:: Texto de lectura ::
--
Robert Fisk

Muamar Kadafi durante una reunión de la FAO en Roma, el 16 de noviembre de 2009. Foto: Reuters. Imagen: jornada.unam.mx
Los potentados y tiranos árabes sobrevivientes han pasado una segunda noche de insomnio. ¿En cuánto tiempo los liberadores de Trípoli se metamorfosearán en los liberadores de Damasco y Alepo y Homs? ¿O de Ammán? ¿O de Jerusalén? ¿O de Bahrein o Riad? No es lo mismo, claro.
La primavera-verano-otoño árabe no sólo ha demostrado que las viejas fronteras coloniales permanecen invioladas –espantoso tributo al imperialismo, supongo–, sino también que cada revolución tiene características propias. Ya lo dijo Saif Kadafi al principio de su propia caída: “Libia no es Túnez… será una guerra civil. Habrá baño de sangre en las calles”. Y así fue.
Miremos en la bola de cristal. Libia será una superpotencia de Medio Oriente –a menos que impongamos una ocupación económica como precio del bombardeo “liberador” de la OTAN– y menos africana, más árabe ahora que la obsesión de Kadafi con África central y austral ha desaparecido. Puede que infecte a Argelia y Marruecos con sus libertades. Los estados del Golfo estarán felices –hasta cierto punto–, pues la mayoría consideraban a Kadafi mentalmente inestable y maligno. Pero destronar tiranos árabes es un juego peligroso cuando gobernantes árabes no electos se unen a él. ¿Quién recuerda ahora la guerra de 1977, cuando Anuar Sadat mandó sus bombarderos a pulverizar las bases aéreas de Kadafi, las mismas que la OTAN ha estado atacando en los meses pasados, luego que Israel advirtió al presidente egipcio que Kadafi planeaba asesinarlo? Sin embargo, la dictadura de Kadafi sobrevivió a Sadat 30 años.
--
:: Extracto de datos ::
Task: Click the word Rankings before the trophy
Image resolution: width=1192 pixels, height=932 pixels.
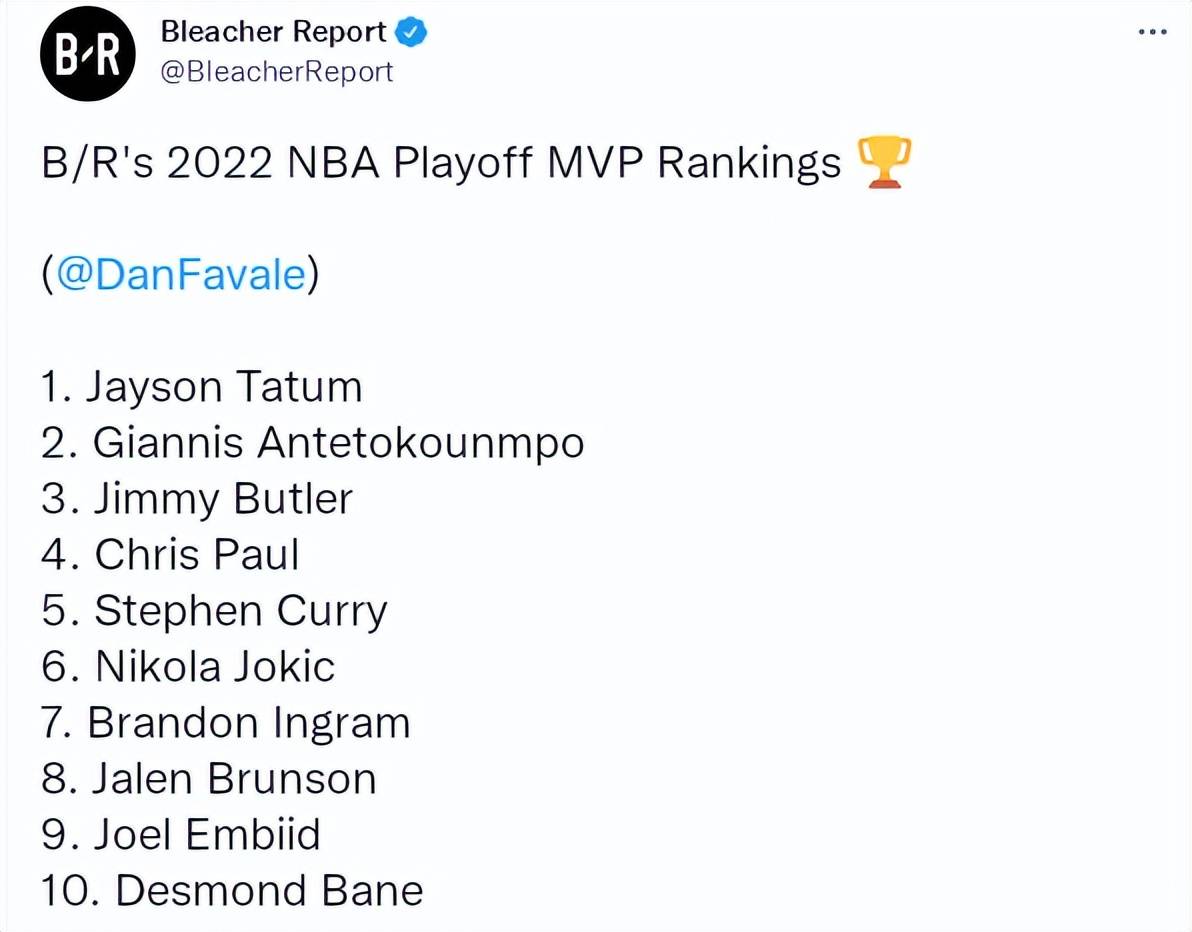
--
:: Tarea asignada ::
Escribe la continuación del artículo sobre la caída de Kadafi y el futuro de Libia, empezando justo después de su última oración.

:: Resultado del ejercicio ::
Como todos los demás, Libia sufrió del cáncer del mundo árabe: la corrupción financiera… y moral. ¿Será diferente el porvenir? Hemos pasado demasiado tiempo ensalzando el valor de los “combatientes por la libertad” de Libia en sus recorridos por el desierto, y demasiado poco examinando la naturaleza de la bestia, el pegajoso Consejo Nacional de Transición (sic), cuyo supuesto líder, Mustafá Abdul Jalil, ha sido incapaz de explicar por qué sus camaradas –y tal vez él mismo– maquinaron el asesinato del comandante de su propio ejército el mes pasado. Ya Occidente ofrece lecciones de democracia a la Nueva Libia, aconsejando con indulgencia a sus líderes no electos cómo evitar el caos que causamos a los iraquíes cuando los “liberamos” hace ocho años. ¿Quién recibirá los sobornos en el nuevo régimen –democrático o no– cuando esté instalado?